A celebratory event to mark the clearance took place on 14 November at Yorke Bay, which was the final area to be cleared. During that event the last recovered land mines were ceremonially detonated. The demining programme cost £44 million and completed three years ahead of schedule. After completion of the works the UK committed to provide £36 million to fund land mine clearance in other countries, including Zimbabwe. In November 2020 the Argentine government criticised the British operation, claiming that it was a violation of the 1976 United National General Assembly resolution 31/49 that called upon the two countries to "refrain from taking decisions that would imply introducing unilateral modifications in the situation". Argentina had previously raised formal complaints at the annual Ottawa Convention regarding the British operation.

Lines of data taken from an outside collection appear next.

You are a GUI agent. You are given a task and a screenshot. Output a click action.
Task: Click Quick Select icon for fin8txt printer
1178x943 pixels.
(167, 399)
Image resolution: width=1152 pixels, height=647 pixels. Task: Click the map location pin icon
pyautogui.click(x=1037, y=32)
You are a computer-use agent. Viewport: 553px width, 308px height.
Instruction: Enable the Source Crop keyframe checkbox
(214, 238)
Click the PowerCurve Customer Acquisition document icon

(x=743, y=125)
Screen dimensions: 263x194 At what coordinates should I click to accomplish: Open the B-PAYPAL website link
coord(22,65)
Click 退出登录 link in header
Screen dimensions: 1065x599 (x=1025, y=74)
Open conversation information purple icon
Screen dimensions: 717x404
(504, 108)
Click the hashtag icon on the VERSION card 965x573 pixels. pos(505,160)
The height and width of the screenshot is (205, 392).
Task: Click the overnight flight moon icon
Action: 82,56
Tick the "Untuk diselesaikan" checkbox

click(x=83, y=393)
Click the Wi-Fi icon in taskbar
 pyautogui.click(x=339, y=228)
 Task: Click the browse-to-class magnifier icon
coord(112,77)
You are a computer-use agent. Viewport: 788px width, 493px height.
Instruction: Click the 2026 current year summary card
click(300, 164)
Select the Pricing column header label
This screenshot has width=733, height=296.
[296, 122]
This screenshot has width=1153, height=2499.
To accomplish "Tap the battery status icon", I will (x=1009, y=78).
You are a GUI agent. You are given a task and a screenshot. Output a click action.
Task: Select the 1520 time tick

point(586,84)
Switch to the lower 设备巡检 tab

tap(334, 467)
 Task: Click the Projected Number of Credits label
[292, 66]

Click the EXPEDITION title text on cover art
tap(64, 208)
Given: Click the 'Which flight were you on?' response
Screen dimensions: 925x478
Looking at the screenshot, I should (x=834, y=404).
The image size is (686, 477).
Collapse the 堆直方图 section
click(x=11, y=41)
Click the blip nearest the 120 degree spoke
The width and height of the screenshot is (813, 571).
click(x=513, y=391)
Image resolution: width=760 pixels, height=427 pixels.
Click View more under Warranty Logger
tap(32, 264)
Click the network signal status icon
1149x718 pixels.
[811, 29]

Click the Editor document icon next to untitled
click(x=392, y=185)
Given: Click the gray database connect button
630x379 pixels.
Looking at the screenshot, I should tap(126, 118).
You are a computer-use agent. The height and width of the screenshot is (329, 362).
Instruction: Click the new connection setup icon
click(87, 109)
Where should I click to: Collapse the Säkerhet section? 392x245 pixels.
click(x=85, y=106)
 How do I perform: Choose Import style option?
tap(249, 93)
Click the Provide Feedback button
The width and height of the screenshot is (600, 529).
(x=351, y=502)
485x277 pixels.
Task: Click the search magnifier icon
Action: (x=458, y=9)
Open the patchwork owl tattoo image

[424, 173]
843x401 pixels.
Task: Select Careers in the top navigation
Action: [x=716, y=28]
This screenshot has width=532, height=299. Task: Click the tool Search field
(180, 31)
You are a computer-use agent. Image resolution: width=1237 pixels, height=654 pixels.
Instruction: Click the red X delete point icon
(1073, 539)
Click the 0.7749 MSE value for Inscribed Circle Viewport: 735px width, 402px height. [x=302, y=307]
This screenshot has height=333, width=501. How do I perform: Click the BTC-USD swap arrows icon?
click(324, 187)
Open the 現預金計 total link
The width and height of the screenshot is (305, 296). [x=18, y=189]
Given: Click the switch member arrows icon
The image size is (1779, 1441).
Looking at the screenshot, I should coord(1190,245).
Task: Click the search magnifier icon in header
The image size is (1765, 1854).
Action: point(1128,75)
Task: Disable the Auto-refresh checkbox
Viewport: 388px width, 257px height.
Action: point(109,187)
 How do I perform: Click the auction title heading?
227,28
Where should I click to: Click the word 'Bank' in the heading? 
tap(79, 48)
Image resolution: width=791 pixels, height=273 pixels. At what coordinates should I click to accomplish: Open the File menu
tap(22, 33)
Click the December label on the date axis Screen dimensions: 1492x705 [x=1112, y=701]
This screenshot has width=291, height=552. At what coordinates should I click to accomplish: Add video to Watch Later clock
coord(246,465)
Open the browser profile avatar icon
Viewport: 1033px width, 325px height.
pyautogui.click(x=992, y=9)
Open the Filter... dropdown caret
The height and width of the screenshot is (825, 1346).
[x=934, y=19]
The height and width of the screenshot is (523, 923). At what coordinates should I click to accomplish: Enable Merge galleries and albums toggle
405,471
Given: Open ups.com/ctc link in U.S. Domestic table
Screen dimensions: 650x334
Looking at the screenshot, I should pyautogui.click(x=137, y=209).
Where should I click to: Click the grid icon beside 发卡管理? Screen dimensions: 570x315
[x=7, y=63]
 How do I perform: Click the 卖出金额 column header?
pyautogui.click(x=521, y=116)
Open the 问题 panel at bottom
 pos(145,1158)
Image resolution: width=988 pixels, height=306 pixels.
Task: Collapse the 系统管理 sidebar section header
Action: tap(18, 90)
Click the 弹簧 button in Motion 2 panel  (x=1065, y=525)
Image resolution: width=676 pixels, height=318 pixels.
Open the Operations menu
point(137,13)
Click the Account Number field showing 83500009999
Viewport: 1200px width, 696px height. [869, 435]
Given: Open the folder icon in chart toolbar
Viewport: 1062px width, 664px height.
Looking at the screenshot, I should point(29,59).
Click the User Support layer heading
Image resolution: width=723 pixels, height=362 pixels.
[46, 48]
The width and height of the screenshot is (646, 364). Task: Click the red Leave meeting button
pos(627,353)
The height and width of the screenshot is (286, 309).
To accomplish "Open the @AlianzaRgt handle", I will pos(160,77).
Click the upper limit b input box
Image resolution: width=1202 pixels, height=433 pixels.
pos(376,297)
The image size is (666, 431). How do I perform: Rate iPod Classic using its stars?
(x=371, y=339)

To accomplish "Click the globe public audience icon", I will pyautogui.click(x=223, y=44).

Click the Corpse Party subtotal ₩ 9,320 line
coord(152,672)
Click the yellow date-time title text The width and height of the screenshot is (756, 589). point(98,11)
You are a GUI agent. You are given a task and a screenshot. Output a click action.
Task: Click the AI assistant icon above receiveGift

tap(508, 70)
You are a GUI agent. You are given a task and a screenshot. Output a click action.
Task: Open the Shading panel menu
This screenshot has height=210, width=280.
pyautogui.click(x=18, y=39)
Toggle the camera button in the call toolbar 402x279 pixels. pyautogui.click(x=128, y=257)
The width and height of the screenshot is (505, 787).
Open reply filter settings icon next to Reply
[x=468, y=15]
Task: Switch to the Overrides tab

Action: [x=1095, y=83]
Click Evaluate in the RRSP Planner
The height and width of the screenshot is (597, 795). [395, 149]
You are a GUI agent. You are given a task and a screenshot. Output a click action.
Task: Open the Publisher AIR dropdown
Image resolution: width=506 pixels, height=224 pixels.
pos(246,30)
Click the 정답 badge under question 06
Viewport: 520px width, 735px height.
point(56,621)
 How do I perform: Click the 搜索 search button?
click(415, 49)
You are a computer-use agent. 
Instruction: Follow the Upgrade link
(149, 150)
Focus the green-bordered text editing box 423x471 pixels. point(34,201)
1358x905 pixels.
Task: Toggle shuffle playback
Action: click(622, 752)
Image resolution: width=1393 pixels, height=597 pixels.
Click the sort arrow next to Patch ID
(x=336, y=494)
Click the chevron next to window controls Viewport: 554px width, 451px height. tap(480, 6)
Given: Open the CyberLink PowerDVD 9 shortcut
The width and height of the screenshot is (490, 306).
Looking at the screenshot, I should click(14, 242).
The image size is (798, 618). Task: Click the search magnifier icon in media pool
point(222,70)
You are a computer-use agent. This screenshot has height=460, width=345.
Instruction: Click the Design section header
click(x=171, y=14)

In June 2021 the Executive Council of the Falkland Islands approved the removal of the 77 km of former minefield fencing and associated signage. The works prioritised Fox Bay and Yorke Bay in the first season, moving on to Stanley Common and Murrell Farm in later years. By the end of 2021 Fox Bay West had been cleared, and works near to penguin nesting sites took place outside of their breeding season.

In November 2023, tourists discovered two land mines at Hell's Kitchen beach on the Murrell Peninsula; a further mine was identified by a British military Explosives Ordnance Disposal team. The area had been cleared previously in 2019 and sixteen mines removed. Fenix Insight returned to the site in March 2024 and incinerated the three mines. The team cleared 7000 m2 of land by excavation and other areas by metal detectors; the area was regarded as difficult due to the presence of shifting sands. Hell's Kitchen was recertified as mine free in April 2024.